New Order,Retro - John McCready FAN

New Order,Substance (Disc 2)

New Order,Retro - Miranda Sawyer POP

New Order,Retro - New Order / Bobby Gillespie LIVE

New Order,Power\, Corruption & Lies

New Order,Substance 1987 (Disc 1)

New Order,Brotherhood

Nick Cave & The Bad Seeds,Let Love In

Miles Davis,Live Around The World

Miles Davis,In A Silent Way

The Rolling Stones,Exile On Main Street

The Stone Roses,Second Coming

Kylie Minogue,Light Years

Notice how the comma in Power, Corruption & Lies has been automatically escaped with a backslash to distinguish it from the separator. Spreadsheet programs understand this and remove the backslash when importing the file.

Creating Tables with Queries

You can create a table or easily create a copy of a table using a query. This is useful when you want to build a new database using existing data—for example, you might want to copy across a list of countries—or when you want to reorganize data for some reason. Data reorganization is common for producing reports, merging data from two or more tables, and redesigning on the fly. This short section shows you how it’s done.

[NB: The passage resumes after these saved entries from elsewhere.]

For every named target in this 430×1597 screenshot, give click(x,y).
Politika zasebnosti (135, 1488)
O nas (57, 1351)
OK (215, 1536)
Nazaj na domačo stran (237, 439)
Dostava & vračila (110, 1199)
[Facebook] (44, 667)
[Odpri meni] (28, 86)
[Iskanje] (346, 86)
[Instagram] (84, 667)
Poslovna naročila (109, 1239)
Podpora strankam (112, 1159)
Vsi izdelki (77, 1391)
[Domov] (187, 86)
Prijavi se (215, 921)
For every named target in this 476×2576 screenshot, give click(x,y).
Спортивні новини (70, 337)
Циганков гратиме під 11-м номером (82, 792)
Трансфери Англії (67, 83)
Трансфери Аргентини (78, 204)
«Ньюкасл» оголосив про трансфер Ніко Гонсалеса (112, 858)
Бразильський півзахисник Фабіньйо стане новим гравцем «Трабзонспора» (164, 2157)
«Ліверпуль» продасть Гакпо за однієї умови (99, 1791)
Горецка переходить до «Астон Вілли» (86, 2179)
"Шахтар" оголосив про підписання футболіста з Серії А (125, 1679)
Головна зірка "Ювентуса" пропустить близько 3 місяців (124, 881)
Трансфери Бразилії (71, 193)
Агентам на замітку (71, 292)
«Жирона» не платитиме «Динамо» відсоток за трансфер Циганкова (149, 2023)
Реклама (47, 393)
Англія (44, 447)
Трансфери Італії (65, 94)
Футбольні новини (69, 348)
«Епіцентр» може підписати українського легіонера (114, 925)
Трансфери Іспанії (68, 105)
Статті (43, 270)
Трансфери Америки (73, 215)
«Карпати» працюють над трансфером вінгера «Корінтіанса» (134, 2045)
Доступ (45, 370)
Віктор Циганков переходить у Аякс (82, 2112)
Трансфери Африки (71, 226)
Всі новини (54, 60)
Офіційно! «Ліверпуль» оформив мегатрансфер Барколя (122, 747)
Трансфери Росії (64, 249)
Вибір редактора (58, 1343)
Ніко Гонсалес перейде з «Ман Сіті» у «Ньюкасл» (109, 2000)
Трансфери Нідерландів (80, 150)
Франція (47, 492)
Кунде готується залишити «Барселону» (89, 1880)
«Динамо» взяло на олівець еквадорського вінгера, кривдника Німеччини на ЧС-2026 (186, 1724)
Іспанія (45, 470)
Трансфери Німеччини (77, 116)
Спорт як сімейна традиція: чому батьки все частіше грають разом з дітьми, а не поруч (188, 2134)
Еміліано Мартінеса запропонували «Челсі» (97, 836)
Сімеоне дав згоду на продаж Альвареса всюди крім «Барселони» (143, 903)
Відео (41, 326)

From MySQL 4.1 onward, you can easily duplicate the structure of a table using a variant of the CREATE TABLE syntax:

mysql> CREATE TABLE artist_2 LIKE artist;

Query OK, 0 rows affected (0.24 sec)

mysql> DESCRIBE artist_2;

+-------------+-------------+------+-----+---------+-------+

| Field | Type | Null | Key | Default | Extra |

+-------------+-------------+------+-----+---------+-------+

| artist_id | smallint(5) | | PRI | 0 | |

| artist_name | char(128) | YES | | NULL | |

+-------------+-------------+------+-----+---------+-------+

2 rows in set (0.09 sec)

mysql> SELECT * FROM artist_2;

Empty set (0.30 sec)

The LIKE syntax allows you to create a new table with exactly the same structure as another, including keys. You can see that it doesn’t copy the data across. You can also use the IF NOT EXISTS and TEMPORARY features with this syntax.

If you want to create a table and copy some data, you can do that with a combination of the CREATE TABLE and SELECT statements. Let’s remove the artist_2 table and re-create it using this new approach:

mysql> DROP TABLE artist_2;

Query OK, 0 rows affected (0.08 sec)

mysql> CREATE TABLE artist_2 SELECT * from artist;

Query OK, 7 rows affected (0.02 sec)

Records: 7 Duplicates: 0 Warnings: 0

mysql> SELECT * FROM artist_2;

+-----------+-----------------------------+

| artist_id | artist_name |

+-----------+-----------------------------+

| 1 | New Order |

| 2 | Nick Cave and The Bad Seeds |

| 3 | Miles Dewey Davis |

| 4 | The Rolling Stones |

| 5 | The Stone Roses |

| 6 | Kylie Minogue |

| 10 | Jane's Addiction |

+-----------+-----------------------------+

7 rows in set (0.01 sec)

An identical table artist_2 is created, and all of the data is copied across by the SELECT statement.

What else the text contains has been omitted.